Introduction Aplastic anemia (AA), a rare disorder characterized by bone marrow failure and pancytopenia, poses exceptionally high risks when it occurs during pregnancy. This condition endangers both the mother and fetus, significantly increasing the likelihood of maternal complications such as hemorrhage and infection, as well as adverse perinatal outcomes such as preterm birth and fetal growth restriction. Consequently, pregnancy with AA demands careful management. However, tools to predict these adverse outcomes in affected pregnant women are currently lacking. Here, we applied a machine learning approach to develop and validate a prediction model for adverse pregnancy outcomes in patients with AA, with the goal of guiding early clinical decision-making and improving their overall health outcomes.

Methods This study was registered at Clinicaltrials.gov: NCT07101770. We collected data from 310 pregnant women with AA admitted between January 2000 and December 2024 to 15 tertiary hospitals in China. Adverse pregnancy outcomes included at least one of placental abruption, amniotic fluid embolism, postpartum hemorrhage, postpartum infection, maternal mortality, stillbirths, preterm birth, low birthweight, fetal growth restriction, neonatal intensive care unit admission, or neonatal mortality (BJOG, 2014). Feature selection was performed through least absolute shrinkage and selection operator (LASSO) regression. The reliability of the models was evaluated using the area under the receiver operating characteristic curve (AUC), sensitivity, specificity, accuracy, F1 score, calibration plots, and decision curve analysis (DCA). The SHapley Additive exPlanation (SHAP) method was used to rank the feature importance and explain the final model.

Results Among the 310 patients with AA (median age, 30.2 [27.6-33.9]), 201 from 7 specialized tertiary hospitals composed the derivation cohort (training set), whereas an independent cohort of 109 patients from 8 distinct academic medical centers formed the external validation set. To ensure robust model development, the training set underwent a stratified random split, yielding a model-building subset (136 patients, 67.7%) and a hold-out internal validation subset (65 patients, 32.3%), preserving the distribution of adverse outcomes, including postpartum hemorrhage, placental abruption, fetal growth restriction, and preterm delivery.
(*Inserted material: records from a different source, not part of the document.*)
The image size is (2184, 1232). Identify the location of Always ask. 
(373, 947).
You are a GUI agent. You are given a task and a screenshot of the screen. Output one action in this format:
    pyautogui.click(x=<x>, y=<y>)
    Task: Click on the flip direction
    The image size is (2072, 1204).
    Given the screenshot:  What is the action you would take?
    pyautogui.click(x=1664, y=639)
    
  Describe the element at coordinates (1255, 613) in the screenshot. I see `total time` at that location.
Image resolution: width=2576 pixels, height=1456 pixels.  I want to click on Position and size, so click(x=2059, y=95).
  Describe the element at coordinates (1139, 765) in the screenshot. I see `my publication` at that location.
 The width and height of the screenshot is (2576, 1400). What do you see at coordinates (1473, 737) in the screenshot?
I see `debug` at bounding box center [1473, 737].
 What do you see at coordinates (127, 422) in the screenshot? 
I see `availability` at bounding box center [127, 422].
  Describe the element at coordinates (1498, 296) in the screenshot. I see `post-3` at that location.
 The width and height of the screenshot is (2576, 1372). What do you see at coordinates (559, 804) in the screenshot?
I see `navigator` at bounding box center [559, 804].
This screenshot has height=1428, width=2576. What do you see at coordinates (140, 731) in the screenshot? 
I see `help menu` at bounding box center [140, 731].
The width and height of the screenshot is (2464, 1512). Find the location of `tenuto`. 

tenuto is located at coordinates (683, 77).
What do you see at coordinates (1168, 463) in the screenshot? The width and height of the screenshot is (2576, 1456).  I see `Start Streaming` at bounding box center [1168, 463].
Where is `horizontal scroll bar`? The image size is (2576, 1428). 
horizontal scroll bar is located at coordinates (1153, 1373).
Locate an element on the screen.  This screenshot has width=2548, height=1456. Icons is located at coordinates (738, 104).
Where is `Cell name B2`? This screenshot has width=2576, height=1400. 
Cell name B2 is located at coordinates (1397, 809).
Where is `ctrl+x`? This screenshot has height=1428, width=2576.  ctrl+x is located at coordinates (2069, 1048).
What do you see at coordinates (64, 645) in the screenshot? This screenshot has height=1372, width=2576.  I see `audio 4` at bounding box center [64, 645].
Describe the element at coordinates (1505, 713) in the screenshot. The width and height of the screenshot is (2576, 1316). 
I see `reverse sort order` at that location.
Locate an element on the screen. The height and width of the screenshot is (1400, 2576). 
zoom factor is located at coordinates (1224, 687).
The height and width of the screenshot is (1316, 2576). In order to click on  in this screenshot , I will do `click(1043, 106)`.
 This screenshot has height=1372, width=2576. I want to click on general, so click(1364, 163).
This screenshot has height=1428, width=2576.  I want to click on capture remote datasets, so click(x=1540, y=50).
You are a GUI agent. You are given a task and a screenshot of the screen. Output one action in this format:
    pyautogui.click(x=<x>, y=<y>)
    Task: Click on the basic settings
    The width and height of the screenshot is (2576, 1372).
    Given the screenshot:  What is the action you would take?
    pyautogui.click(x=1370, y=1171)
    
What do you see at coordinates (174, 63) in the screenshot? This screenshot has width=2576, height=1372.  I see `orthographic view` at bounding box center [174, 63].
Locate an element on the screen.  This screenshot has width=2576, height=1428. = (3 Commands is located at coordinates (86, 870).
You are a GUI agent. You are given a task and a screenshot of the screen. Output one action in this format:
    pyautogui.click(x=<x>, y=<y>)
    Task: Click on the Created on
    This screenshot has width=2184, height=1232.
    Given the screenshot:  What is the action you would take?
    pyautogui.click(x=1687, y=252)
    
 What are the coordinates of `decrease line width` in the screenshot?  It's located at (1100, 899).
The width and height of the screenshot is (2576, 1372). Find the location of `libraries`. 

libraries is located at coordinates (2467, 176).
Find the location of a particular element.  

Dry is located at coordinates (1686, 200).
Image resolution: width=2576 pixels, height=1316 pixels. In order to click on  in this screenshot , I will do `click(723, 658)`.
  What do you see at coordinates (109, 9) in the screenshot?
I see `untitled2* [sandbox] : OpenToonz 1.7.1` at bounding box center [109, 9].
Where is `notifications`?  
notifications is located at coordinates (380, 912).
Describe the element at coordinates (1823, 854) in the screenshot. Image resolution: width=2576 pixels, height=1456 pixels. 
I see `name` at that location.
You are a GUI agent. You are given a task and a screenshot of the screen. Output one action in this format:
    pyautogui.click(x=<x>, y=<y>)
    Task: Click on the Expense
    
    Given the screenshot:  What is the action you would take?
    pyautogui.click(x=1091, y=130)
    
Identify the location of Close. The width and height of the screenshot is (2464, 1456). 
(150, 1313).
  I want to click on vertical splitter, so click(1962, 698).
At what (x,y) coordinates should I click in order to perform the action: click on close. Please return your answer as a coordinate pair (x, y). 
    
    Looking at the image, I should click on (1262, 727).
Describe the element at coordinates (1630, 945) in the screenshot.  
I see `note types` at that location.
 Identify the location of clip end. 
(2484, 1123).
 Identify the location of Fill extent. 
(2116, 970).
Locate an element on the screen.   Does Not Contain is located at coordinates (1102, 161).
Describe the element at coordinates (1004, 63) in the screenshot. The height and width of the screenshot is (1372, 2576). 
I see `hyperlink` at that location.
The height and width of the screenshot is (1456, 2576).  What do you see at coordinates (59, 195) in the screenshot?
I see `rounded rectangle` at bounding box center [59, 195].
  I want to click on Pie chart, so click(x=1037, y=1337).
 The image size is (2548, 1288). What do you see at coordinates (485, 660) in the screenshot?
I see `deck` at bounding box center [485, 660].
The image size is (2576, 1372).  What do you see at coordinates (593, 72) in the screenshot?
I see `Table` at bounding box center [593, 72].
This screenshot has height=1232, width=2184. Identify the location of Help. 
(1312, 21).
In this study, anemia was present in 280 patients (90.3%). Overall, 195 patients (62.9%) experienced adverse pregnancy outcomes. Notably, among the subgroup with severe aplastic anemia (SAA, n=8), the rate of adverse pregnancy outcomes rose significantly to 75.0% (6/8). These findings underscored the high-risk nature of this cohort, particularly those with SAA, highlighting the critical need for accurate prediction tools to guide targeted antenatal interventions.

The data for the variables evaluated in this study, including demographic and clinical characteristics, laboratory results, and treatment, were obtained from patient electronic medical records. Using multivariable LASSO regression, we selected the top five features for model construction: age, hemoglobin level, platelet count, neutrophil count, and the percentage of lymphocytes.

Seven state-of-the-art machine learning algorithms were rigorously trained and tuned. The RF model emerged as optimal, demonstrating good discriminative ability both in internal validation (AUC: 0.765, 95% CI: 0.737–0.851) and, crucially, in external validation (AUC: 0.743, 95% CI: 0.723–0.814), confirming its generalizability across heterogeneous health care settings. Furthermore, calibration plots revealed agreement between the predicted probabilities and observed event rates, indicating reliability across risk strata. DCA indicated that the clinical implementation of the prognostic model could benefit pregnant women with AA.

Conclusions To our knowledge, it's the world's largest cohort of pregnant women with AA to date. We demonstrated that the model could predict the risk of adverse pregnancy outcomes in patients with AA. The model will help clinicians identify pregnant women at high risk early and provide a basis for individualized patient treatment plans.